**What you have to do**
Convert the data below, from the line containing "You are a computer-use agent. Viewport: 114px" through the line containing "tap(321, 29)", into a JSON list of strings with one string per line, leaving out blank lines.
---------- Provided records
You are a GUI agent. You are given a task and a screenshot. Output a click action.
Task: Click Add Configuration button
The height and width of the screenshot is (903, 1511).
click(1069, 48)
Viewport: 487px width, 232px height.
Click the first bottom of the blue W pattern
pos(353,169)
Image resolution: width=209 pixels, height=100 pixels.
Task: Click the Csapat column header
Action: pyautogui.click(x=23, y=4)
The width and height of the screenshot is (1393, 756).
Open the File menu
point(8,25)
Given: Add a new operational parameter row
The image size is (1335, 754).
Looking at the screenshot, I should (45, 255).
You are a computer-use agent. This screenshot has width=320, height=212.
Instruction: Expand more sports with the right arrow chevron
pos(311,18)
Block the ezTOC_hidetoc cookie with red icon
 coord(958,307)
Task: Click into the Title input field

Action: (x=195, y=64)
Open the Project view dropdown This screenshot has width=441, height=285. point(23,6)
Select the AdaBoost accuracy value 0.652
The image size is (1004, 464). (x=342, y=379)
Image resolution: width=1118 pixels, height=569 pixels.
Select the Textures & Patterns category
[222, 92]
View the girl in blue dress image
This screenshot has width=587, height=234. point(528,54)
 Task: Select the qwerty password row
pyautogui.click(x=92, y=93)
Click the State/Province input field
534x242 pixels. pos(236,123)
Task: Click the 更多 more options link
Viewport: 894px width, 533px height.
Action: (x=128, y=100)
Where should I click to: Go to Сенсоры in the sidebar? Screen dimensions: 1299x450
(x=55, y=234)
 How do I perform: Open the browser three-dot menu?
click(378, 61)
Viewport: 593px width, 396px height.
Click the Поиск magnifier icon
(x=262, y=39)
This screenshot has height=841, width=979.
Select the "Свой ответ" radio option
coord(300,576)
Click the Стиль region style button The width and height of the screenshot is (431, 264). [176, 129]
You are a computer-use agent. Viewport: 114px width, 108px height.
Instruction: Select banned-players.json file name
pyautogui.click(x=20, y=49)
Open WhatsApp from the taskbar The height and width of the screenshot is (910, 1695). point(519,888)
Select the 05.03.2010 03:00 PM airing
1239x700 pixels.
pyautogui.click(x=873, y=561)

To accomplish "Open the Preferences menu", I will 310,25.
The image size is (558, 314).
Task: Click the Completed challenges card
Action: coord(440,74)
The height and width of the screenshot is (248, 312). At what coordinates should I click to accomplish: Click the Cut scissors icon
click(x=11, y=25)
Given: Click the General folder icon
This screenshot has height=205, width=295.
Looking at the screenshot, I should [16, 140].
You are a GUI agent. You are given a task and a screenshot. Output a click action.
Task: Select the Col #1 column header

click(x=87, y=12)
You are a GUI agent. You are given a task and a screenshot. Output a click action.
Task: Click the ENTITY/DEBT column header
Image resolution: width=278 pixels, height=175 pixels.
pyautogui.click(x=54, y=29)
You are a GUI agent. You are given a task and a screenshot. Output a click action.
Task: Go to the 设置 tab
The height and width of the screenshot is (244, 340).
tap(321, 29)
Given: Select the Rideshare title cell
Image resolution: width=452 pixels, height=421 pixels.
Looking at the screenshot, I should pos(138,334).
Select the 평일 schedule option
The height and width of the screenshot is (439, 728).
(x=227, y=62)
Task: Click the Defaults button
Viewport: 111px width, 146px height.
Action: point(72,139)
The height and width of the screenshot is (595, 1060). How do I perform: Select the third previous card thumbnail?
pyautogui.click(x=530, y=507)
--------------------
**Exercise solution**
[
  "You are a computer-use agent. Viewport: 114px width, 108px height.",
  "Instruction: Select banned-players.json file name",
  "pyautogui.click(x=20, y=49)",
  "Open WhatsApp from the taskbar The height and width of the screenshot is (910, 1695). point(519,888)",
  "Select the 05.03.2010 03:00 PM airing",
  "1239x700 pixels.",
  "pyautogui.click(x=873, y=561)",
  "To accomplish \"Open the Preferences menu\", I will 310,25.",
  "The image size is (558, 314).",
  "Task: Click the Completed challenges card",
  "Action: coord(440,74)",
  "The height and width of the screenshot is (248, 312). At what coordinates should I click to accomplish: Click the Cut scissors icon",
  "click(x=11, y=25)",
  "Given: Click the General folder icon",
  "This screenshot has height=205, width=295.",
  "Looking at the screenshot, I should [16, 140].",
  "You are a GUI agent. You are given a task and a screenshot. Output a click action.",
  "Task: Select the Col #1 column header",
  "click(x=87, y=12)",
  "You are a GUI agent. You are given a task and a screenshot. Output a click action.",
  "Task: Click the ENTITY/DEBT column header",
  "Image resolution: width=278 pixels, height=175 pixels.",
  "pyautogui.click(x=54, y=29)",
  "You are a GUI agent. You are given a task and a screenshot. Output a click action.",
  "Task: Go to the 设置 tab",
  "The height and width of the screenshot is (244, 340).",
  "tap(321, 29)"
]